Mundurowi z drogówki zostali poproszeni o skontrolowanie autokaru, którym dzieci jednej z szkół we Wrocławiu miały wybrać się na wycieczkę w góry. Funkcjonariusze sprawdzając stan techniczny autobusu oraz jego obowiązkowe wyposażenie poprosili również kierowcę o komplet dokumentów wymaganych podczas tego typu przejazdów.
- Sam autokar nie wzbudził u mundurowych żadnych wątpliwości. Wzbudził je za to stan kierowcy, od którego w momencie odbierania dokumentów wyczuli charakterystyczną, silną woń alkoholu. Badanie stanu trzeźwości wykazało 0,8 promila alkoholu w jego organizmie - mówi mł. asp. Rafał Jarząb z Komendy Miejskiej Policji we Wrocławiu.
Gdyby nie kontrola, 30-letni mężczyzna wsiadłby za kierownicę potężnego pojazdu z dziećmi na pokładzie. - Każdy nietrzeźwy za kierownicą to potencjalny zabójca.
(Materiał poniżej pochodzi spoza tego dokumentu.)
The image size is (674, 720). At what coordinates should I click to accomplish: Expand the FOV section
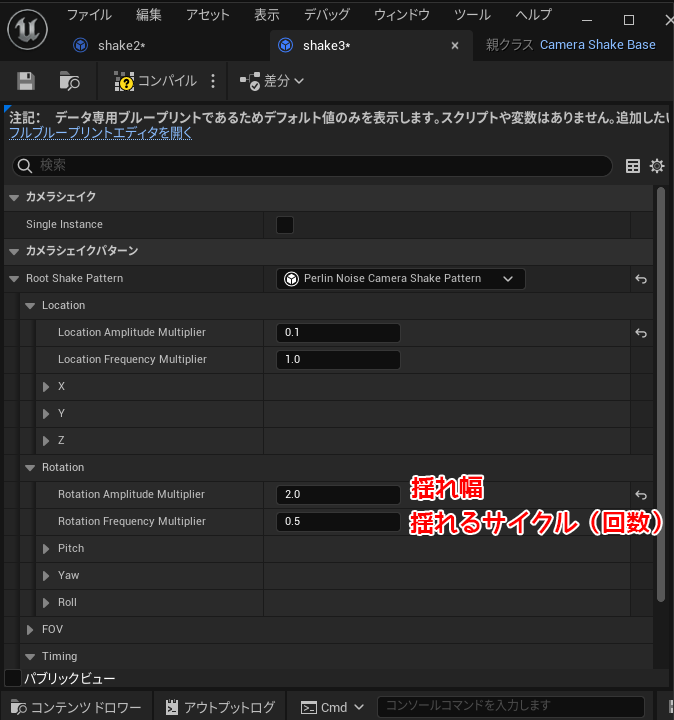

Manewrowanie tego typu pojazdem nawet przy małych prędkościach, przy jego gabarytach oraz ograniczonym polu widzenia, w stanie w jakim znajdował się jego kierowca, mogło zakończyć się tragicznie – dodaje Rafał Jarząb.
Nietrzeźwy kierowca został zatrzymany przez funkcjonariuszy. Teraz o jego losie zadecyduje sąd.
Na miejsce przybył inny kierowca, co najważniejsze trzeźwy, i dzieci mogły udać się na długo wyczekiwaną wycieczkę.